* POLECENIE:
Odpowiedz krótko na pytania do tekstu o programie „Gwarancje dla młodzieży”.
1. W którym miesiącu i roku Komisja Europejska ogłosiła ten program?
2. W ciągu ilu miesięcy od ukończenia szkoły lub zarejestrowania się w urzędzie pracy osoby w wieku do 25 lat miały otrzymać ofertę?
3. Kiedy powstały unijne wytyczne dotyczące pomiaru skuteczności „Gwarancji”?

* FRAGMENT TEKSTU:
+-------+
Porażka europejskich „Gwarancji dla młodzieży”
Anna Patrycja Czepiel pisze w Obserwatorze Finansowym o porażce unijnego programu „Gwarancje dla młodzieży”. Ogłoszony przez Komisję Europejską w grudniu 2012 r. program miał polepszyć perspektywy zawodowe młodych w obliczu wysokiego bezrobocia. Po trzech latach funkcjonowania nie widać efektów tego hucznie ogłoszonego programu. W ślad za politycznymi hasłami i doraźnymi rozwiązaniami nie poszły zmiany systemowe.
Główną osią programu miało być zagwarantowanie osobom w wieku do 25 lat, że w ciągu czterech miesięcy od ukończenia szkoły lub zarejestrowania się w urzędzie pracy otrzymają ofertę pracy, praktyk albo szkolenia.
Unia Europejska, wskazując na złe ekonomiczne i społeczne skutki bezrobocia młodych, podkreślała – między innymi głosem ówczesnego komisarza ds. zatrudnienia László Andora – że należy podjąć specjalne działania, aby młodzi nie stali się „straconym pokoleniem”. Jednym z celów „Gwarancji dla młodzieży” miało być, zgodnie z zapowiedziami, rozwijanie zarówno wewnątrzkrajowej, jak i europejskiej mobilności młodych ludzi w celu poszukiwania pracy lub dalszego kształcenia. Pomimo podkreślania ogólnoeuropejskiego charakteru problemu bezrobocia młodych, w rzeczywistości projekt „Gwarancji dla młodzieży” stał się jednak luźnym zbiorem krajowych lepszych lub gorszych rozwiązań z zakresu polityki rynku pracy.
Takie rozwiązanie chroniło z jednej strony kraje UE przed koniecznością spełniania wytycznych niezgodnych z linią krajowego rządu (np. można wyobrazić sobie liberalny gospodarczo rząd protestujący przeciwko narzucaniu przez UE rozwiązań o naturze etatystycznej). Z drugiej jednak strony taki brak spójnej unijnej linii w sprawie przeciwdziałania bezrobociu młodych ludzi już na starcie obniżał możliwość koordynacji i monitorowania efektów „Gwarancji dla młodzieży”. Stał ponadto w sprzeczności z ogólnoeuropejskim charakterem problemu bezrobocia młodych, które – jak przynajmniej wynikało z mocnych wypowiedzi przedstawicieli Komisji Europejskiej i Parlamentu Europejskiego – powinno się zwalczać odważnie i na poziomie wspólnotowym. Dość powiedzieć, że unijne wytyczne dotyczące pomiaru skuteczności „Gwarancji” powstały dopiero w maju 2015 r.
+-------+
* WIERSZE:
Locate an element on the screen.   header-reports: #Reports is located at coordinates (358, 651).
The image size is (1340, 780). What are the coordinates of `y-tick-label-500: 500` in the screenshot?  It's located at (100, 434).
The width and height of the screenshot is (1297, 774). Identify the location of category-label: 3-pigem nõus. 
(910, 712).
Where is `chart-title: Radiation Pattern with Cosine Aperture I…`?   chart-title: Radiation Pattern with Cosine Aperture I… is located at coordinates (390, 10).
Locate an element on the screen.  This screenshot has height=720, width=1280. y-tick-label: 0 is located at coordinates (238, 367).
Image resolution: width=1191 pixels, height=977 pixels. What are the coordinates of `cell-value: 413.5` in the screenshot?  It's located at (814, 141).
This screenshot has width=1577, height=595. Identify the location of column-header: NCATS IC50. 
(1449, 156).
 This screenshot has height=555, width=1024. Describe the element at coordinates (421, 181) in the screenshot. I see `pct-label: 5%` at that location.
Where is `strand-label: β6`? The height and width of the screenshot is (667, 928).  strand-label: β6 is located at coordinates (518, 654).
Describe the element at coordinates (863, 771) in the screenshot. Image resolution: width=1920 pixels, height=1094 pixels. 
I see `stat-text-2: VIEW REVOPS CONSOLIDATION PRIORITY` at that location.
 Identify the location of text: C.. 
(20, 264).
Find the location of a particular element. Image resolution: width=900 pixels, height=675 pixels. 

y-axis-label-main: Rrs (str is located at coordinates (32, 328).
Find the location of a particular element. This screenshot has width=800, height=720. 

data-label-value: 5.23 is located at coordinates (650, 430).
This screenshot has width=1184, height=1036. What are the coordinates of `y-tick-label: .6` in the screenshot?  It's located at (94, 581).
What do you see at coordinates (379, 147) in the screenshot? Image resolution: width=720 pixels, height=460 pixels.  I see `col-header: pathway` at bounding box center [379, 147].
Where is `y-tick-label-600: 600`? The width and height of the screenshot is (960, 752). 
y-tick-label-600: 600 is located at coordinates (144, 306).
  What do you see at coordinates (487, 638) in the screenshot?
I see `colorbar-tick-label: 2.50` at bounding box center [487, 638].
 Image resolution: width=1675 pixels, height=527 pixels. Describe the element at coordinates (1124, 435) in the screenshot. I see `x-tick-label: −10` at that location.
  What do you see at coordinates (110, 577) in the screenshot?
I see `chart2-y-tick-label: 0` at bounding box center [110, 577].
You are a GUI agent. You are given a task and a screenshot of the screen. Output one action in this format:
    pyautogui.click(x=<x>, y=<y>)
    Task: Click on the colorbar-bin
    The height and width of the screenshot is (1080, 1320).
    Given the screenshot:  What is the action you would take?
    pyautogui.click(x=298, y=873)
+-------+
* ODPOWIEDŹ:
1. W grudniu 2012 r.
2. W ciągu czterech miesięcy.
3. W maju 2015 r.